**ВОПРОСЫ ПО МАТЕРИАЛУ:**
a) Кто, согласно отрывку о романе «Шум и ярость», утверждал, что это роман о времени как таковом?
b) Переведите на английский язык предложение из отрывка о романе «Шум и ярость»: «Дело заключается в том, что роман "Шум и ярость" — произведение настолько многоплановое, что оно допускает множество интерпретаций».
c) Выпишите из отрывка о романе «Шум и ярость» всё от слов «Многие критики, отталкиваясь» и до слов «в том числе.» включительно.

**ИЗБРАННЫЙ ОТРЫВОК:**
Многие критики, отталкиваясь от этой формулы мистера Компсона и воспринимая ее как ключ, старались разъяснить смысл части Квентина, да и весь роман "Шум и ярость" в духе философии экзистенциализма. Жан-Поль Сартр даже утверждал, что это роман о времени — не о каком-то историческом отрезке времени, а о времени как таковом, в его метафизическом понятии. Дело заключается в том, что роман "Шум и ярость" — произведение настолько многоплановое, что оно допускает множество интерпретаций. Но сводить смысл и значение романа к формуле Сартра глубоко неверно, это значило бы закрыть глаза на ту прочную реалистическую основу, на которой построен весь роман и часть Квентина в том числе.
Квентин действительно
Но желание остановить время у Квентина носит отнюдь не абстрактный, метафизический характер, за этим стоит множество сложных комплексов, рожденных вполне реальной действительностью, в которой вырос и сформировался Квентин. И в течение последнего дня его жизни, как бы Квентин ни старался убежать от воспоминаний, от своих проклятых вопросов, его болезненно обостренное сознание помимо его воли через сложные, порой только для него существенные ассоциации и символы возвращается к тем обстоятельствам предшествующей жизни, которые привели его к решению покончить жизнь самоубийством. И для читателя из разорванных клочков воспоминаний и намеков постепенно начинает складываться сложная и впечатляющая картина душевной трагедии Квентина.

**СОХРАНЁННЫЕ ДАННЫЕ:**
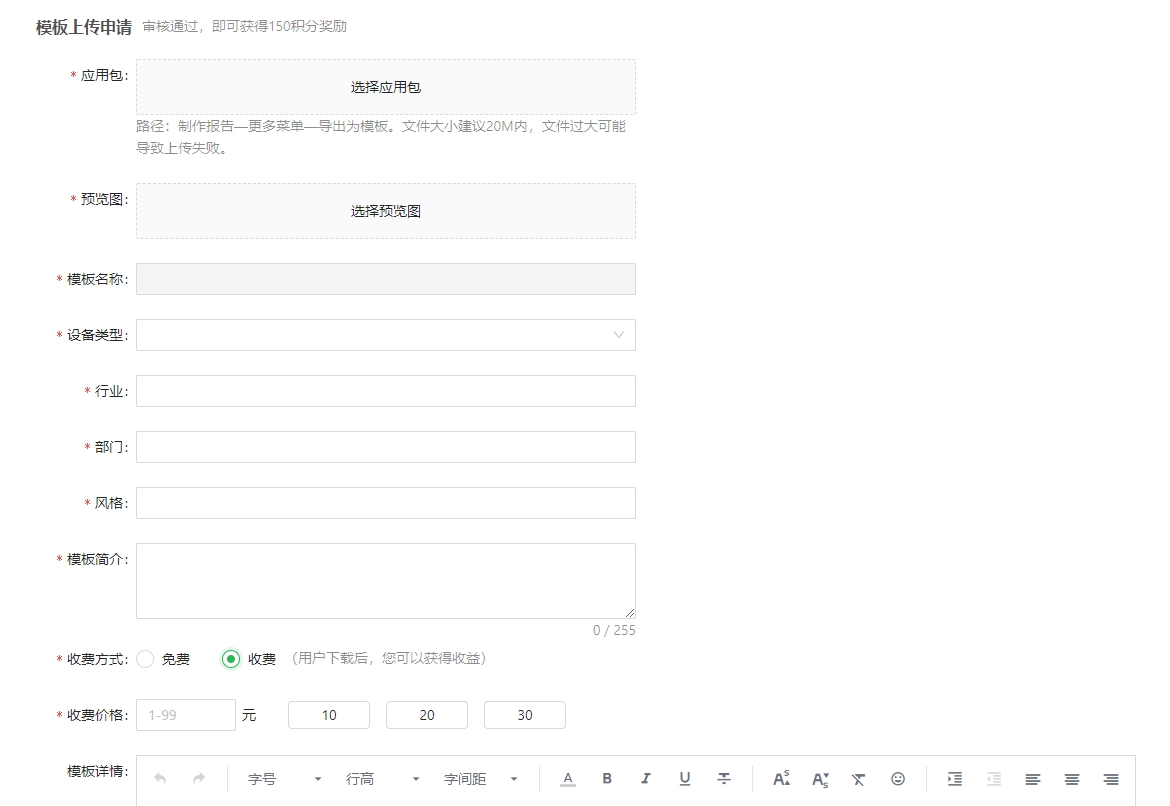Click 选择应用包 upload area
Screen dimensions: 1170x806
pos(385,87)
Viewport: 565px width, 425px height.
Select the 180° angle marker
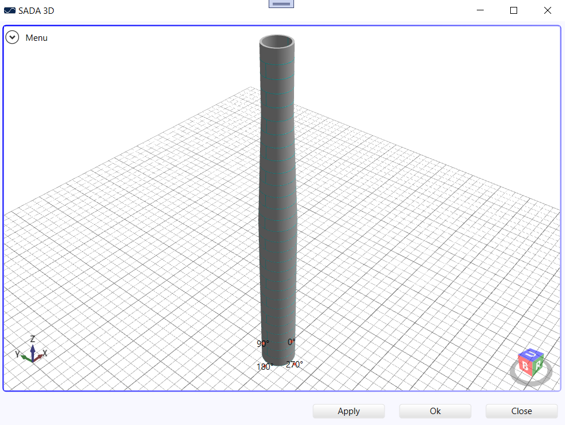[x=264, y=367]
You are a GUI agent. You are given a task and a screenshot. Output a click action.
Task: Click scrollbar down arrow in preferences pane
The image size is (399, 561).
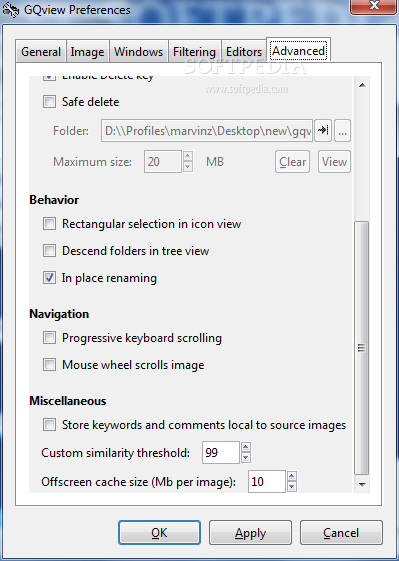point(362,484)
--
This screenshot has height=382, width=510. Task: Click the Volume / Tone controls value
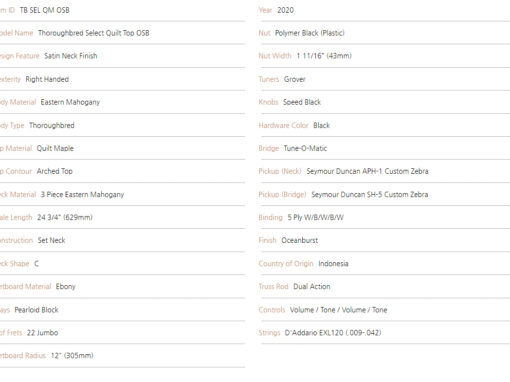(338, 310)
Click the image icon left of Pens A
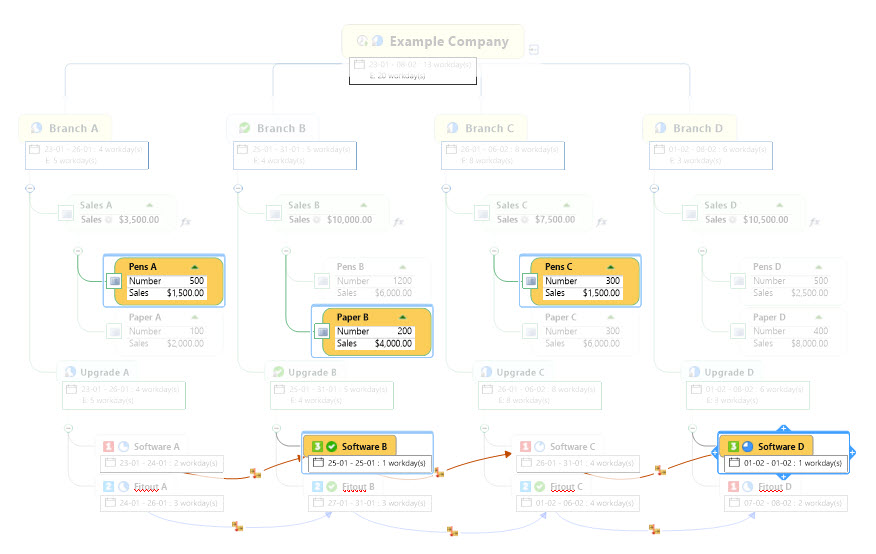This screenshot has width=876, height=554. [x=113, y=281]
* * *
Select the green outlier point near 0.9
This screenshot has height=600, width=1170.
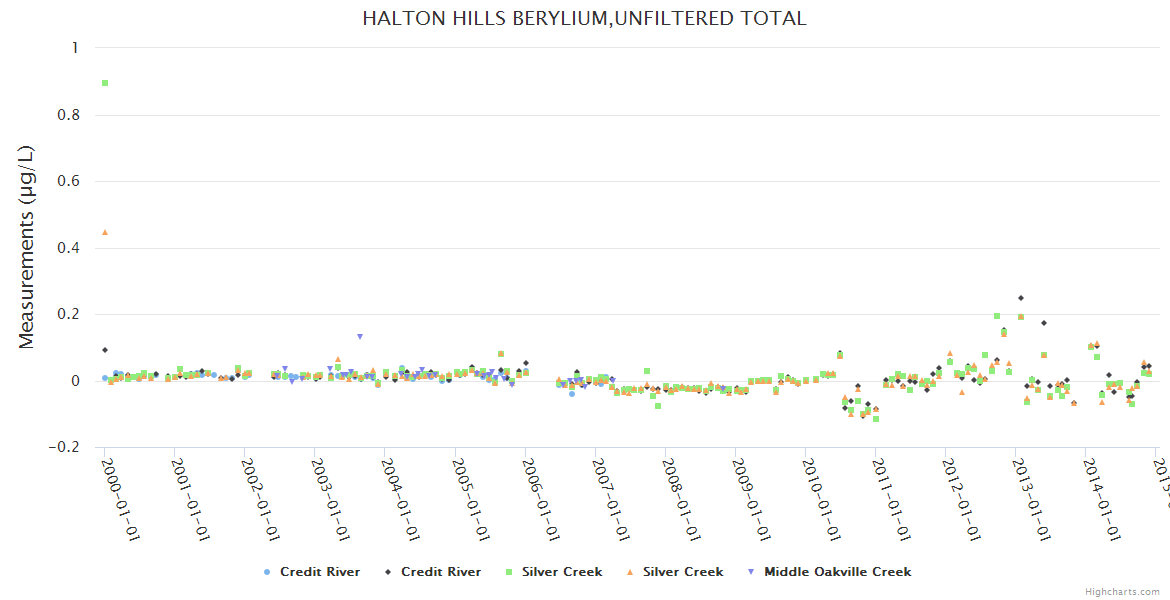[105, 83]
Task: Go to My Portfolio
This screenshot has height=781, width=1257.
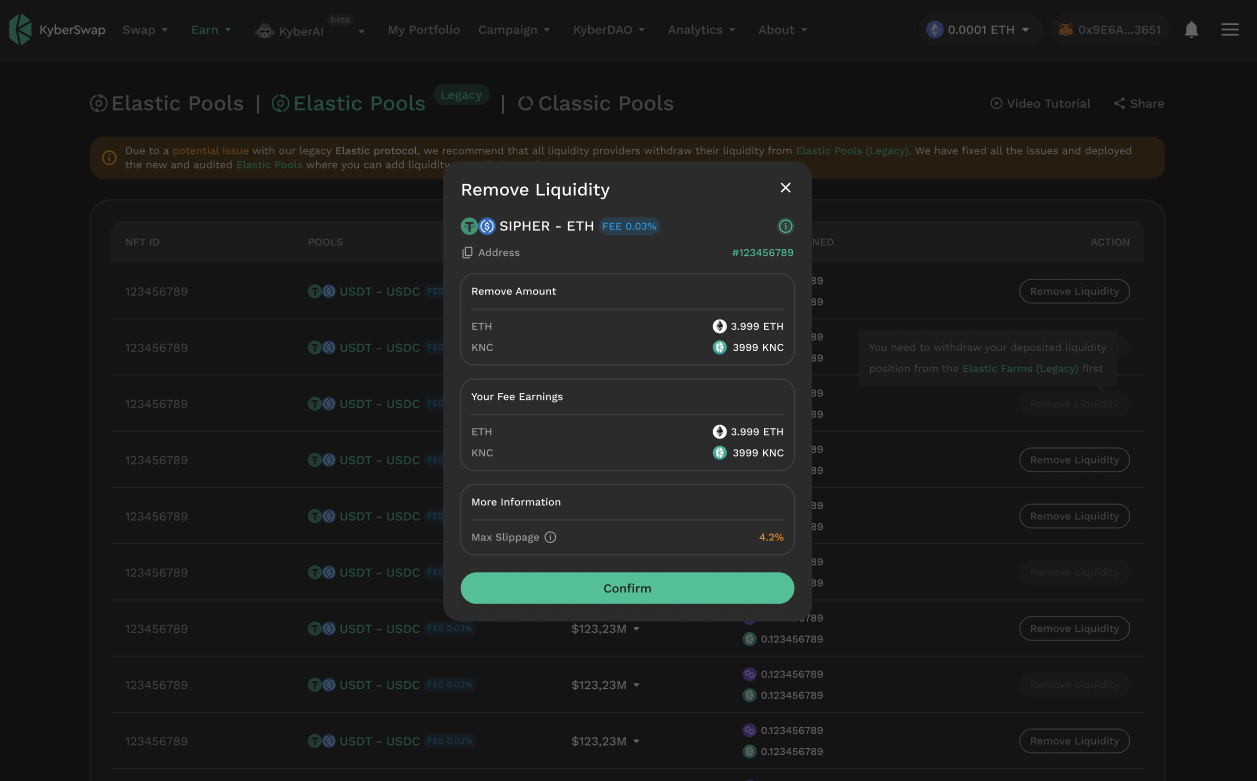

**ОТВЕТЫ ПО ЗАДАНИЯМ:**
a) Жан-Поль Сартр.

b) The point is that The Sound and the Fury is a work so many-layered that it admits a great many interpretations.

c)
Многие критики, отталкиваясь от этой формулы мистера Компсона и воспринимая ее как ключ, старались разъяснить смысл части Квентина, да и весь роман "Шум и ярость" в духе философии экзистенциализма. Жан-Поль Сартр даже утверждал, что это роман о времени — не о каком-то историческом отрезке времени, а о времени как таковом, в его метафизическом понятии. Дело заключается в том, что роман "Шум и ярость" — произведение настолько многоплановое, что оно допускает множество интерпретаций. Но сводить смысл и значение романа к формуле Сартра глубоко неверно, это значило бы закрыть глаза на ту прочную реалистическую основу, на которой построен весь роман и часть Квентина в том числе.